First off, if you have strict message ordering where messages must be processed in strict (FPFP) First Produced First Processed then you're in a bit of a bind because you almost have to drop down to single threaded throughput unless you can devise some form of logical message demarcation (eg. a client number where any given client's messages are always sent to the same queue, but you may have multiple queues each serviced by one thread so each client is effectively FPFP).
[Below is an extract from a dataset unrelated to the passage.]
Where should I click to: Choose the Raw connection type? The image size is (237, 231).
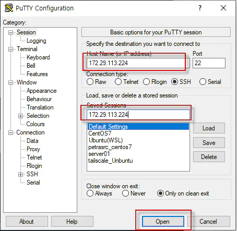click(x=90, y=82)
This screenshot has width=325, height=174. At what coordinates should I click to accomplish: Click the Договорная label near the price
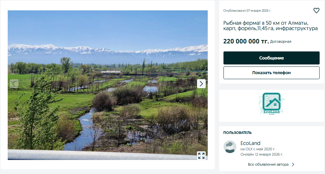click(x=280, y=42)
Ordering aside, persistence is the next consideration in that if you have reliable and extensive message persistence, (or have a very high tolerance for message loss) just let the producer threads go to town. The messages will queue up reliably and eventually the consumers will [hopefully] catch up. However, if your message persistence message count or simple queue depths can potentially give you the willies when they get too high, here's where a tool might come in useful. If your producer thread count can be dynamically modified (which they can in many Java ThreadPool implementations) then you could sample the queue depths and raise or lower the producer thread count in accordance with the queue depth ranges you define, optionally to the point where if the consumers basically stall, so will the producers. I do not know of a specific tool that does this but between two JBoss servers this is fairly simple to whip up. Picking your queue depth-->producer thread count will be trickier.
Having said all that, I am going to actually read the article you linked to.....
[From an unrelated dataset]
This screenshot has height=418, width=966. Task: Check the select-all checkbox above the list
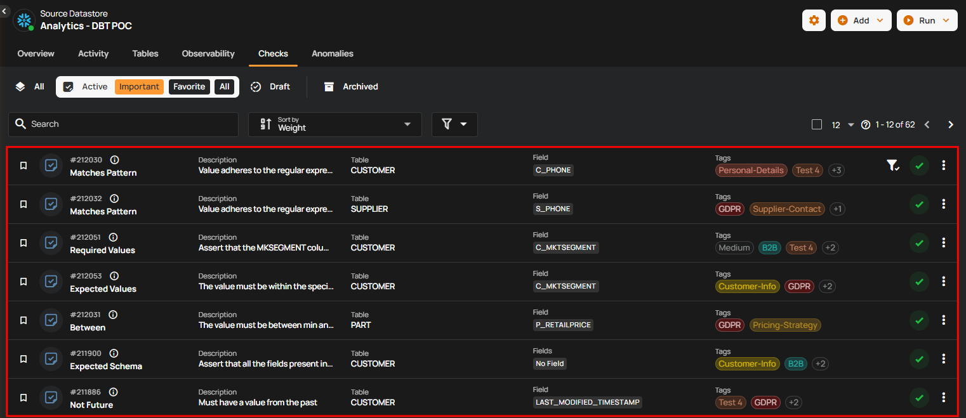[817, 124]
I've got the perfect thing for you: IBM provide a free command line tool called perfharness.
It's aimed at benchmarking JMS providers, i.e. measuring the throughput of queues (single or multiple) given different numbers of producing or consuming threads.
Some features:
Send and consume messages at a fixed rate (msg/s) or at maximum rate possible on the queue
Use a specific number of threads
Use either JMS or native MQ
Can use data either generated randomly or taken from a file
Generates statistics telling you exactly how fast your queue is performing
The only down side is that it's not super intuitive, given the number of operations it supports. And IBM haven't open sourced it, which is a shame. However it sounds perfect for your purposes.